Symbolträchtig: Der VDL-Gelenkbus mit Elektroantrieb passiert auf separater Busspur eine Dieselvariante. Im Hintergrund das Evoluon ein futuristischer Bau einst von Philipps als Museum betrieben
© J. Görgler

Die Niederländer stehen nicht selten ganz vorne, wenn es um innovative Entwicklungen geht. So auch bei der Umstellung auf einen schadstofffreien ÖPNV. Da gibt es kein Zaudern, bis sich – über die übliche Bezuschussung hinaus – vielleicht mal Mittel aus irgendeinem EU-Topf kreieren lassen; vielmehr wird angepackt und gerechnet, wie man das Projekt unter kaufmännischen Aspekten realisieren kann. So auch in Eindhoven, wo die Transdev-Tochter Hermes seit letzten Dezember 43 (!) Gelenkbusse mit Batterieantrieb einsetzt. Anlass war die Vorgabe der Provinz Nord-Brabant, bis 2025 den ÖPNV komplett auf Nullemissionsbusse umzustellen. Eindhoven, die größte Stadt der Region, soll Vorreiter sein. Damit sich die Mehrkosten bei der Fahrzeugbeschaffung rechnen, hat die Provinzregierung für den E-Bus-Betrieb Konzessionen über eine Dauer von zehn Jahren ausgeschrieben. Darüber hinaus haben Betreiber und Bushersteller VDL gemeinsam Millionen in Planung, Ladestruktur sowie einen intensiven Support investiert – was notwendig und weitsichtig zugleich war; denn die Einführung von Batteriebussen erfolgt Phasenweise. So können Erfahrungen aus dem aktuellen Betrieb kontinuierlich in die Weiterentwicklung der E-Bus-Systeme einfließen.
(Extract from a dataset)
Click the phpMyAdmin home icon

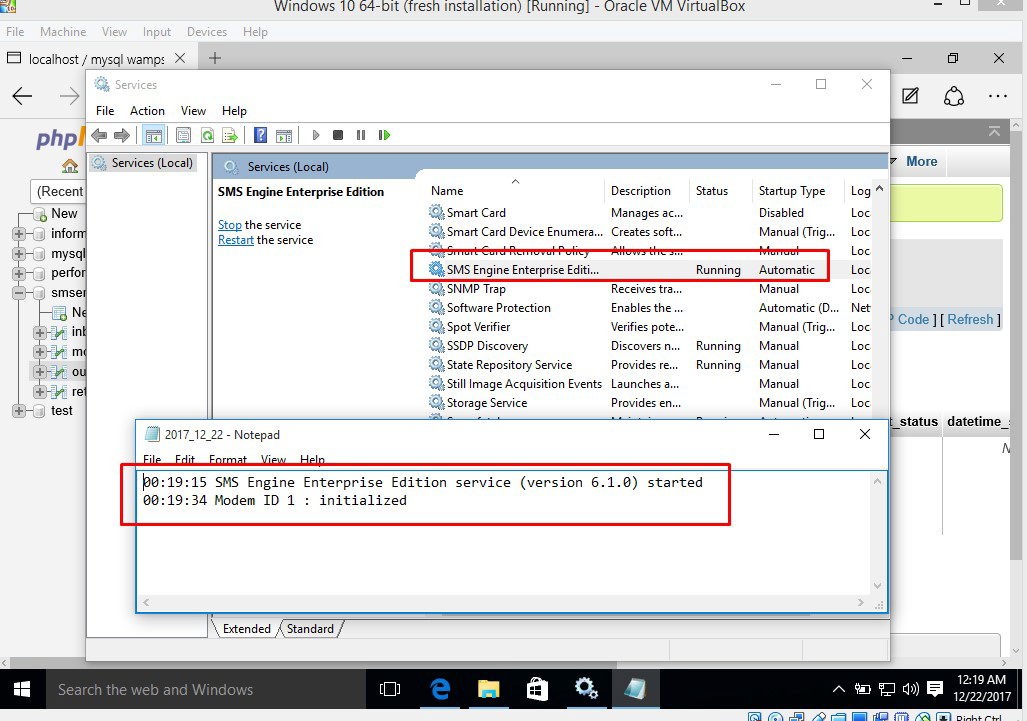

[Bild:2] Futuristisches Design, kurze Taktzeiten Die 18,2 m langen „E-Worker“ von VDL (Citea SLFA Electric) fallen nicht nur durch ihr futuristisches BRT-Design mit rot-schwarzen Farbelementen auf, sondern auch durch ihren leisen Betrieb – allenfalls unterbrochen von Warnsignalen an Haltestellen, Kreuzungen oder sonstigen heiklen Bereichen. Die Verbindung zwischen Airport, zentralem Omnibus-Bahnhof und der Technischen Universität Eindhoven erfolgt über Hochfrequenzlinien mit kürzesten Taktzeiten.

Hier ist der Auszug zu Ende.